Fox, Sprössling und künftiger Repräsentant des deutschen Großbürgertums der Jahrhundertwende, vertritt die neue, heraufkommende Schicht skrupelloser und erfolgstüchtiger Geschäftsleute, die sich mit passenden Lebenslügen über den von ihnen beförderten Zerfall aller moralischen Werte hinwegsetzen. Ein Karrierist modernen Zuschnitts.
Die ganze Luft des Fin de siècle, mit einem Schuss Weltmüdigkeit und einem Schuss Bohème, weht einen an aus diesem heiter-schmerzlichen Roman, dem Meisterwerk des früh verstorbenen Dichters aus dem Münchner Schwabingkreis, des Cousins von Ricarda Huch. Anhand der Wege und Abwege der beiden ungleichen Brüder, im Reich der Studentenbude, des Schmierentheaters, der Redaktionsstube, veranschaulicht Huch mit tiefer Psychologie und feiner Ironie die späte Bürgerwelt zwischen Karriere und Dekadenz um die vorletzte Jahrhundertwende.
Die schlichte, unprätentiöse Sprache des Buches hat immer wieder den Vergleich mit der Prosa Goethes und Kellers herausgefordert. Thomas Mann gab an, Friedrich Huch sei ihm erschienen als „ein führender Verkünder jenes neuen Humanismus, dessen Heraufkunft wir fühlen“.
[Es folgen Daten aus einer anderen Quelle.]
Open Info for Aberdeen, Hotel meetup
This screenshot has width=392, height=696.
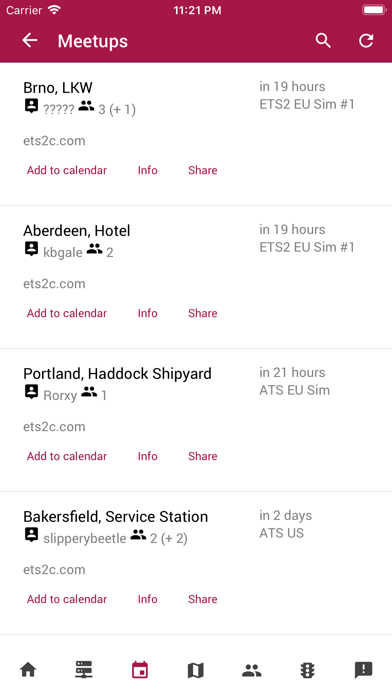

Der Roman erschien erstmals 1909.
PITT – SO NANNTE PHILIPP SINTRUP sein Spiegelbild, als er es als kleines Kind zum ersten Mal erblickte und mit dem Finger berührte. Die Familie heftete den Namen an ihn, und mit einer Art von Folgerichtigkeit ward nun sein jüngerer Bruder nur noch Fox gerufen. Pitt war es gleichgültig, wie er hieß. Fox dagegen wehrte sich gegen den ihm aufgehängten Namen, ohne dass er ihn vertreiben konnte. So behauptete er denn, als er in das Alter kam, wo man moderne Weltgeschichte lernt, ein Nachkomme des großen, bekannten Fox wäre sein Pate, und seinen gewaltigen Reichtum werde er einmal erben.
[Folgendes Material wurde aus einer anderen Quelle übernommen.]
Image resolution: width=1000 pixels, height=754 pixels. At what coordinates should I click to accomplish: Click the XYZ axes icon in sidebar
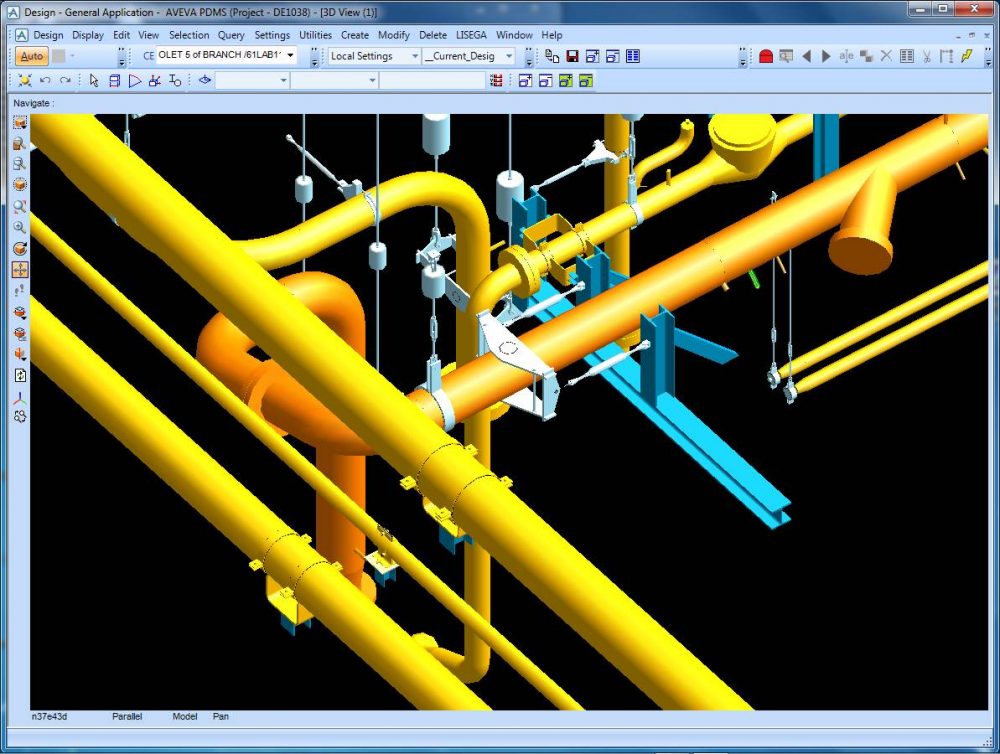[x=20, y=398]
Schon früh begann Fox Großes von sich zu erzählen. Er stellte sich als den Helden von selbst erfundenen Geschichten hin, die er Märchen nannte, die aber außer ihrer Unmöglichkeit nichts Märchenhaftes an sich hatten, sondern der allernächsten Umgebung entnommen waren und nur in einem Tone vorgetragen wurden, der Grausen erregen sollte. – Der grauäugige, etwas hochgeschossene Pitt hörte sie mit gelangweilten Augen an, und wenn Fox geendet, erzählte er mit gleichmäßiger Stimme: Ihm sei Ähnliches begegnet, nur sei alles umgekehrt gewesen; vor seinen Feinden habe er, anstatt sie anzugreifen, sich versteckt, indem er sich bewegungslos gegen den Zaun drückte, sodass sie ihn für einen Holzpfahl hielten. Während unter seines Bruders Tritten die dicksten Brückenbalken krachten, genügte ihm ein Strohhalm, sich seinen Verfolgern über das Wasser hin zu entziehen. Unter diesen befanden sich ganz unbesehen seine nächsten Verwandten, seine eigenen Eltern. Herr Sintrup zog an ihrer Spitze, und Frau Sintrup, Pitts Mutter, sonnte sich im Eingang einer Höhle, ohne sich zu bewegen, sodass er nicht an ihr vorbeikonnte, um sich ein für alle Mal zurückzuziehen. Wurde Fox am Ende seiner Erzählungen König, so verscholl Pitt am Schlusse ganz und gar und wusste selbst nicht, wo er blieb. – In solchen Augenblicken schwelgte Fox im Gefühle seiner eingebildeten Stärke. Herr Sintrup aber sagte: Aus dir wird mal was Großes! Aber du, Pitt, kannst dich nur gleich begraben lassen. – Dann zog Pitt unbemerkt ein Taschenbüchlein hervor, suchte eine bestimmte Seite und machte einen Bleistiftstrich. Sein Vater und seine Mutter sagten stets dasselbe, und er führte darüber eine Art Statistik.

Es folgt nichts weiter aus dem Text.